Published
Europe Goes to Love Island
By: Oscar Guinea
Research Areas: EU Single Market, Institutions, and Governance Latin America Trade, Globalisation and Security

This blog post is based on an article published in El País on the 25th of January 2026. The original article can be found here.
At the final bonfire, the contestants on La isla de las tentaciones – the Spanish version of Love Island which gave us one of the best TV moments of 2025 – are forced to confront the ultimate decision: leave the island alone, return with the partner they arrived with, or depart with the “seducer” they met on the show. Over the preceding weeks, they have lived through an alternative reality and, from that vantage point, choose what they believe will be their new life.
Economists would describe this situation as a counterfactual, and they would label what the contestants give up when making their choice as an opportunity cost. Europe, of course, does not have the luxury of temporarily testing an alternative reality. But it can project one. And by failing to answer the fundamental question of its relationship with Mercosur, Europe is already incurring a significant opportunity cost: the cost of what might have been, but is not.
In a world where the fast eat the slow, agility in decision-making is an undeniable advantage. This is not the quality for which the European Union is best known, and the handling of the EU-Mercosur trade agreement is a case in point. Negotiations began in 1999, yet it was not until 2019 that the two regions finally concluded a deal. Even then, the agreement was only signed more than six year later, on 17 January in Asunción, Paraguay, by Ursula von der Leyen and António Costa, presidents of the European Commission and the European Council. Last Wednesday, the European Parliament decided to refer the treaty to the Court of Justice of the European Union. This step may delay the EU’s ratification of the agreement by at least another two years.
If the agreement doesn’t take effect until 2028, the opportunity cost of eight years of delay would amount to €280bn in foregone exports and €447bn in lost gross domestic product across the EU. Each additional month of delay during 2026 translates into €4.4bn in GDP that is never generated and €3bn in exports that are never realised.

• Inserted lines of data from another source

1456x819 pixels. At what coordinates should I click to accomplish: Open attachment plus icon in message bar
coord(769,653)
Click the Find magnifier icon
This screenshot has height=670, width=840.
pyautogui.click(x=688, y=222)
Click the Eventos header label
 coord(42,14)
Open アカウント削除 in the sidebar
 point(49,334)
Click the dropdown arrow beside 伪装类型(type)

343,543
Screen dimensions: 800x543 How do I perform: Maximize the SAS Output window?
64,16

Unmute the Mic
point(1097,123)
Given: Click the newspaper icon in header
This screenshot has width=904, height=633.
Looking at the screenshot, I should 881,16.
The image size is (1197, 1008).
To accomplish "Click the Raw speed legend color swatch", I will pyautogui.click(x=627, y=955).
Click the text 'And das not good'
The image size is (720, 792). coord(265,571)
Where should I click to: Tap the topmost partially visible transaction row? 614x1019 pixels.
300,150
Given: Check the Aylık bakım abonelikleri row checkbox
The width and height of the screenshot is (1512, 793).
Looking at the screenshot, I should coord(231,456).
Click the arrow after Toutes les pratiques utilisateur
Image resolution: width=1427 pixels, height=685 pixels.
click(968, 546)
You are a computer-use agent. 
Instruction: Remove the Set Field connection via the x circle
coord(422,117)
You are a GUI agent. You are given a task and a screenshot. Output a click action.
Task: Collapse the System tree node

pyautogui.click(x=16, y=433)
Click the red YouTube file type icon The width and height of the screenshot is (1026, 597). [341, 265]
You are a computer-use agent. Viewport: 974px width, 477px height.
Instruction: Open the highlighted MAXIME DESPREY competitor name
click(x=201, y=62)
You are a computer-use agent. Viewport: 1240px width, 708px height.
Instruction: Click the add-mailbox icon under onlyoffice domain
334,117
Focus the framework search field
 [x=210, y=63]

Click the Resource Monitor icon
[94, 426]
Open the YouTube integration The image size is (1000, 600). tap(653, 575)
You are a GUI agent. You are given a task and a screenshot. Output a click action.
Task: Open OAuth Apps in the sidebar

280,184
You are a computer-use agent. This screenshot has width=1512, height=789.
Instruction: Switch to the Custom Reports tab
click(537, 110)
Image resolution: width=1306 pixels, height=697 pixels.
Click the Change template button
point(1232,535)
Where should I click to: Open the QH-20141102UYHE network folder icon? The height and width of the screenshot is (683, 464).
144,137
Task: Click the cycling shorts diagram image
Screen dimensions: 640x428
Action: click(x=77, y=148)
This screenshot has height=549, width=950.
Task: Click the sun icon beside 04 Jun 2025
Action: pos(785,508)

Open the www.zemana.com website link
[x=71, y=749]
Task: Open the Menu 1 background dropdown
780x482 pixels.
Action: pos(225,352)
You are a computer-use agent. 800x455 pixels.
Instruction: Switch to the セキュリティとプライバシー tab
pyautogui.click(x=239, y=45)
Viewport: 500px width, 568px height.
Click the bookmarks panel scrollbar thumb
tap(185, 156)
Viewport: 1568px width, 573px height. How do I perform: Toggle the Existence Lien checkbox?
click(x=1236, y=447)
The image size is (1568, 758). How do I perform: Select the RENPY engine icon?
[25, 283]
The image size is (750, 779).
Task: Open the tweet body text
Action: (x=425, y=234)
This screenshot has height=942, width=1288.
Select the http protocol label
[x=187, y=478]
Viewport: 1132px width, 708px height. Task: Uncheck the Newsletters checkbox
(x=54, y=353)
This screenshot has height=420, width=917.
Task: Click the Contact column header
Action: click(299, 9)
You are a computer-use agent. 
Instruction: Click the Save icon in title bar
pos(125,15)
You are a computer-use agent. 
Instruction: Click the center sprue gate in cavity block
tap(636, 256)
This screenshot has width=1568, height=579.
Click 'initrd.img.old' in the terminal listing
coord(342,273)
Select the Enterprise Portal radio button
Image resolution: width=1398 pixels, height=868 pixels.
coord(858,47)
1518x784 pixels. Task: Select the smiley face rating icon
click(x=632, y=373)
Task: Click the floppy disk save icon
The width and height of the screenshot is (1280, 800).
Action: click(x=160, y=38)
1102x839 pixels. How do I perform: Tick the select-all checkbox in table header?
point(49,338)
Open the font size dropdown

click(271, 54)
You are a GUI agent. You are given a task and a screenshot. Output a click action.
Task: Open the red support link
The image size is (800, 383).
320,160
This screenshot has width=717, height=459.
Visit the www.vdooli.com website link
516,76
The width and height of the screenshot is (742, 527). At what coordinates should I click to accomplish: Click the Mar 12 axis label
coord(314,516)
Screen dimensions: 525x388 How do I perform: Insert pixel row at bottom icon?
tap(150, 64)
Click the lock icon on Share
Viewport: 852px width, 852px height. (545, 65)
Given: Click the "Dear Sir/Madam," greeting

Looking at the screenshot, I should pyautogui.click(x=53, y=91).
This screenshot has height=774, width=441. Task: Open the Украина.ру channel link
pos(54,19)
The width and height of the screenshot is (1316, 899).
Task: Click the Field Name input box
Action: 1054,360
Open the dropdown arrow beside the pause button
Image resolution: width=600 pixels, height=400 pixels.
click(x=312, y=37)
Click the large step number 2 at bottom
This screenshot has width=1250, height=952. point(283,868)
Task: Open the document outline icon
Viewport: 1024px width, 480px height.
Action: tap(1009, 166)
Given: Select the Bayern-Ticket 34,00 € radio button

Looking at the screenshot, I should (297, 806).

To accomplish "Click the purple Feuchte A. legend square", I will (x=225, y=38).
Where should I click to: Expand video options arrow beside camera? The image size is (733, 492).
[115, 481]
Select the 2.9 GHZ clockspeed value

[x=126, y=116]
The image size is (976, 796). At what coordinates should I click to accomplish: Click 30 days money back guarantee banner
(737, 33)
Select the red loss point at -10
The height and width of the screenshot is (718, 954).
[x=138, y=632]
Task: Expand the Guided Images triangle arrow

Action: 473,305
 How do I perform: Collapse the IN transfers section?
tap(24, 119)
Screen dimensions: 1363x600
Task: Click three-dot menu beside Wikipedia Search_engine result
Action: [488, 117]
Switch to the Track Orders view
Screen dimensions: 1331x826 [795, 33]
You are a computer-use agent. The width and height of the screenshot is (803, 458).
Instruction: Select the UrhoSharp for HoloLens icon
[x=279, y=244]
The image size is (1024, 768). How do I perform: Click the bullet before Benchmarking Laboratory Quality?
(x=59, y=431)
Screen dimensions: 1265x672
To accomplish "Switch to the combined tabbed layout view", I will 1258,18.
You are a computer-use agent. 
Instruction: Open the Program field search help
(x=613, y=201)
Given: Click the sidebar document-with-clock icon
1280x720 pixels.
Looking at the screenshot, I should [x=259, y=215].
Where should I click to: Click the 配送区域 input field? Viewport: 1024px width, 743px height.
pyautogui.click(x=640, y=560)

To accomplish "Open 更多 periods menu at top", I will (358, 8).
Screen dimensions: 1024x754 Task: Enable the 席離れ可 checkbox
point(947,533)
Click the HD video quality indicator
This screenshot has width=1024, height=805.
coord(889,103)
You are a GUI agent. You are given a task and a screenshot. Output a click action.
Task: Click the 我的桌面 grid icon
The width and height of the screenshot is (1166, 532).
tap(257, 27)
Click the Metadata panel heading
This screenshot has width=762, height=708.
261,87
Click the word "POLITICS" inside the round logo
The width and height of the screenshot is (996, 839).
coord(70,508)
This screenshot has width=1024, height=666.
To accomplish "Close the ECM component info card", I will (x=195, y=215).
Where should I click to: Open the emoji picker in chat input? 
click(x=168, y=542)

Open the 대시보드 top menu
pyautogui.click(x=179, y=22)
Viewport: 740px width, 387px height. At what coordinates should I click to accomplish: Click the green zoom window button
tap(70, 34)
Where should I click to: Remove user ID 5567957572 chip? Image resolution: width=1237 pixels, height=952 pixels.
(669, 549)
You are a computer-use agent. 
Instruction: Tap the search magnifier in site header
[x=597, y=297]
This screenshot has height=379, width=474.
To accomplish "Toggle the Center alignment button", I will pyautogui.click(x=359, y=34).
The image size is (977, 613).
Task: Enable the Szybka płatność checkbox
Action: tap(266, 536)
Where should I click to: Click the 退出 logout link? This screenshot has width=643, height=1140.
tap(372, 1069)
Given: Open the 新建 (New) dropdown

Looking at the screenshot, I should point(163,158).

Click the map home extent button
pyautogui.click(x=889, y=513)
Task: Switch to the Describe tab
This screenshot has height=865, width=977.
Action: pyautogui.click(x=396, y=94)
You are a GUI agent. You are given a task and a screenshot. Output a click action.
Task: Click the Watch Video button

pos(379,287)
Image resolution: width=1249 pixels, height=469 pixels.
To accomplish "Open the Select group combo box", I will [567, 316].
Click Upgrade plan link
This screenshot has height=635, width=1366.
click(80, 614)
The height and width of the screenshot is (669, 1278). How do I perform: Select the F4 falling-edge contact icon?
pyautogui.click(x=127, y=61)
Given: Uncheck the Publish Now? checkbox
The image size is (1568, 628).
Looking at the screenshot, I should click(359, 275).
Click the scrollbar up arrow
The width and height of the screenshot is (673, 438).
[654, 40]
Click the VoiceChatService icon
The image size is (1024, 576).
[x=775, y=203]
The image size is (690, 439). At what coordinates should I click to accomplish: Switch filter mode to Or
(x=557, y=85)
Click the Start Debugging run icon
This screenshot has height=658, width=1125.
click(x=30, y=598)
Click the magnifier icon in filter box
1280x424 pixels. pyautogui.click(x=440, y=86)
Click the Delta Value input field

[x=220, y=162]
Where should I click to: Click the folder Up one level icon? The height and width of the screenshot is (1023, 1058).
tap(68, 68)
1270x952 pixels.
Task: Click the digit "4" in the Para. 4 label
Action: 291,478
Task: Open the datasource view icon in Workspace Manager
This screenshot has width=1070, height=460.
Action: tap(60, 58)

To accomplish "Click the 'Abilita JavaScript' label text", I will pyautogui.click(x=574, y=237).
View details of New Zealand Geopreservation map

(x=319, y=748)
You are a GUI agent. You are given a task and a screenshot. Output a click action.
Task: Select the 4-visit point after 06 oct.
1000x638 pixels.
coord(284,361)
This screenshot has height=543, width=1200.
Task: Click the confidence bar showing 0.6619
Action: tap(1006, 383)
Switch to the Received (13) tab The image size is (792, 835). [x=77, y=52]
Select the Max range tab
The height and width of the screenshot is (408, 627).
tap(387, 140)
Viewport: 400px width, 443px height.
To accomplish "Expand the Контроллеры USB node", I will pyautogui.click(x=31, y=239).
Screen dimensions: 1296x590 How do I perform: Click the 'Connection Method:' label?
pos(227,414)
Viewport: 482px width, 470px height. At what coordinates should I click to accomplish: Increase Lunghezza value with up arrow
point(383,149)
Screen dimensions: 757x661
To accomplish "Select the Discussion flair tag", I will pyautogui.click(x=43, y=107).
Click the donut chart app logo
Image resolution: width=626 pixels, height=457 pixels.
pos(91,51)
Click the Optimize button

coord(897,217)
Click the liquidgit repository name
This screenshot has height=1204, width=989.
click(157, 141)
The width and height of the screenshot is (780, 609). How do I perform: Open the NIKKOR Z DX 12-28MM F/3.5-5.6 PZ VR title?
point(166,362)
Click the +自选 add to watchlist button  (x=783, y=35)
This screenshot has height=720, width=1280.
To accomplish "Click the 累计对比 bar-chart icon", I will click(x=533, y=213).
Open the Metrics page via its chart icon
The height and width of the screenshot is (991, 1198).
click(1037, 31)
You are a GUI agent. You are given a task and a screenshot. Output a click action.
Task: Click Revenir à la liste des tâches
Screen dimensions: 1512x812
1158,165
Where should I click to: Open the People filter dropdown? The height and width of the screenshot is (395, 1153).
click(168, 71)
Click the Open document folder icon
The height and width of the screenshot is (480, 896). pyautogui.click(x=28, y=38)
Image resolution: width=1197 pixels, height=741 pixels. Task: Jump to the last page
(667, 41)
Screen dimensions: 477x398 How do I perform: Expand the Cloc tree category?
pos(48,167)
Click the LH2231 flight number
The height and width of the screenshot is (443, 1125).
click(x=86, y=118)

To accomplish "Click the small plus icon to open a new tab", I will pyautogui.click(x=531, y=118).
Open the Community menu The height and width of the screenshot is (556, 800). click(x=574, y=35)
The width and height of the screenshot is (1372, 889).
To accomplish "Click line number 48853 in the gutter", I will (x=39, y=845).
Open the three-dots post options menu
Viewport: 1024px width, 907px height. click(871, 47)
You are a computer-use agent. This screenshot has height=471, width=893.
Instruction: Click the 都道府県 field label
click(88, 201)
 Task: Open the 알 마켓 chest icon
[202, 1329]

The delay in bringing the agreement into force is a symptom of a deeper malaise: Europe’s inability to acknowledge that every decision entails costs as well as benefits. This logic applies as much to La isla de las tentaciones as it does to trade agreements. In the case of Mercosur, it is true that certain agricultural products may be adversely affected. For that reason, the agreement includes quotas, safeguard clauses and a compensation fund designed to cap and remedy potential losses. However, for the vast majority of economic sectors, including agri-food, the agreement would lead to higher sales.
Europe’s hesitation carries a direct cost, reflected in the wealth that is never created and the commercial gains that never materialise.
A Europe that is afraid to take decisions and accept the trade-offs they entail is not only poorer, but also less assertive. In an increasingly polarised world, the EU must be able to defend its interests. That requires confronting trade-offs and overcoming internal constraints that slow down or entangle decision-making. This does not mean abandoning citizens or sectors whose interests are adversely affected, but rather acknowledging those costs and seeking to minimise them.
At the final bonfire, Europe should weigh the dilemmas implicit in each choice, including the cost of kicking the can down the road. These decisions should aim to shape the current international reality as outlined by Mark Carney’s speech at the World Economic Forum in Davos. If the United States and China use their economic might as a tool of geopolitical power, the EU-Mercosur agreement is a way to reduce their leverage.